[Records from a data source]
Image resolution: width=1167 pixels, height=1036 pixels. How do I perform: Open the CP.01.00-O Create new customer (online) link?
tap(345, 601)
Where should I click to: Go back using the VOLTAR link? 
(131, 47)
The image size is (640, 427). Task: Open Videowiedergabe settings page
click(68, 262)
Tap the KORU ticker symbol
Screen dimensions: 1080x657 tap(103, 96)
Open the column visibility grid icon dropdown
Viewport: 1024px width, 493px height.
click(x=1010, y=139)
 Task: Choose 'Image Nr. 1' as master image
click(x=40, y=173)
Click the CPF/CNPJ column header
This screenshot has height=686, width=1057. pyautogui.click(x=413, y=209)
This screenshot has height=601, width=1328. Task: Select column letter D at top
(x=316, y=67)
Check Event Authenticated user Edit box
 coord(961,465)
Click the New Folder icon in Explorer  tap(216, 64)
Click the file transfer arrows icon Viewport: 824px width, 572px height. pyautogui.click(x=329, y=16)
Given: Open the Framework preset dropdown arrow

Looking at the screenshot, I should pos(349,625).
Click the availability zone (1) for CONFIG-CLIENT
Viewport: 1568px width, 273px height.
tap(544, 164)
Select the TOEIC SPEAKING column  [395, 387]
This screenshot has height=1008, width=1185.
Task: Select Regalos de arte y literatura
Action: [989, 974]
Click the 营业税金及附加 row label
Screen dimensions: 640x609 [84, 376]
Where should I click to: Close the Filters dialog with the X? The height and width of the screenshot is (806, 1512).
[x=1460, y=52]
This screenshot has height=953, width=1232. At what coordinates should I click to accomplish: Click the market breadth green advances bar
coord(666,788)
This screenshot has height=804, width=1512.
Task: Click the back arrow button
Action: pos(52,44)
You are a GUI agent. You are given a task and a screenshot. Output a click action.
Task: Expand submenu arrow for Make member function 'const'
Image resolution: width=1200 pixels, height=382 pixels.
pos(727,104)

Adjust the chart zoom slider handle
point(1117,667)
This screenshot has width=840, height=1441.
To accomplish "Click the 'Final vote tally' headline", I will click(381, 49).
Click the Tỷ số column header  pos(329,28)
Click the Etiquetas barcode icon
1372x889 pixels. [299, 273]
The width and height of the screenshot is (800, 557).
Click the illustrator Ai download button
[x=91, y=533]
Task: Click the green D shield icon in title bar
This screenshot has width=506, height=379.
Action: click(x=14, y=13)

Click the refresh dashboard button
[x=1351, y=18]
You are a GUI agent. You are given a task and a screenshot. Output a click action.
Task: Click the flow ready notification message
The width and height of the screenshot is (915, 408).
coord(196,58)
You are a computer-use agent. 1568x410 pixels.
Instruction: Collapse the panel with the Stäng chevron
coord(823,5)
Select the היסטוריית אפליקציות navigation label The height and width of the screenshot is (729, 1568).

DIRECTIONS
Exactly and without omission, set down every entry.

OUTPUT OF THE TASK
Image resolution: width=1167 pixels, height=1036 pixels. How do I perform: Open the CP.01.00-O Create new customer (online) link?
tap(345, 601)
Where should I click to: Go back using the VOLTAR link? 
(131, 47)
The image size is (640, 427). Task: Open Videowiedergabe settings page
click(68, 262)
Tap the KORU ticker symbol
Screen dimensions: 1080x657 tap(103, 96)
Open the column visibility grid icon dropdown
Viewport: 1024px width, 493px height.
click(x=1010, y=139)
 Task: Choose 'Image Nr. 1' as master image
click(x=40, y=173)
Click the CPF/CNPJ column header
This screenshot has height=686, width=1057. pyautogui.click(x=413, y=209)
This screenshot has height=601, width=1328. Task: Select column letter D at top
(x=316, y=67)
Check Event Authenticated user Edit box
 coord(961,465)
Click the New Folder icon in Explorer  tap(216, 64)
Click the file transfer arrows icon Viewport: 824px width, 572px height. pyautogui.click(x=329, y=16)
Given: Open the Framework preset dropdown arrow

Looking at the screenshot, I should pos(349,625).
Click the availability zone (1) for CONFIG-CLIENT
Viewport: 1568px width, 273px height.
tap(544, 164)
Select the TOEIC SPEAKING column  [395, 387]
This screenshot has height=1008, width=1185.
Task: Select Regalos de arte y literatura
Action: [989, 974]
Click the 营业税金及附加 row label
Screen dimensions: 640x609 [84, 376]
Where should I click to: Close the Filters dialog with the X? The height and width of the screenshot is (806, 1512).
[x=1460, y=52]
This screenshot has height=953, width=1232. At what coordinates should I click to accomplish: Click the market breadth green advances bar
coord(666,788)
This screenshot has height=804, width=1512.
Task: Click the back arrow button
Action: pos(52,44)
You are a GUI agent. You are given a task and a screenshot. Output a click action.
Task: Expand submenu arrow for Make member function 'const'
Image resolution: width=1200 pixels, height=382 pixels.
pos(727,104)

Adjust the chart zoom slider handle
point(1117,667)
This screenshot has width=840, height=1441.
To accomplish "Click the 'Final vote tally' headline", I will click(381, 49).
Click the Tỷ số column header  pos(329,28)
Click the Etiquetas barcode icon
1372x889 pixels. [299, 273]
The width and height of the screenshot is (800, 557).
Click the illustrator Ai download button
[x=91, y=533]
Task: Click the green D shield icon in title bar
This screenshot has width=506, height=379.
Action: click(x=14, y=13)

Click the refresh dashboard button
[x=1351, y=18]
You are a GUI agent. You are given a task and a screenshot. Output a click action.
Task: Click the flow ready notification message
The width and height of the screenshot is (915, 408).
coord(196,58)
You are a computer-use agent. 1568x410 pixels.
Instruction: Collapse the panel with the Stäng chevron
coord(823,5)
Select the היסטוריית אפליקציות navigation label The height and width of the screenshot is (729, 1568).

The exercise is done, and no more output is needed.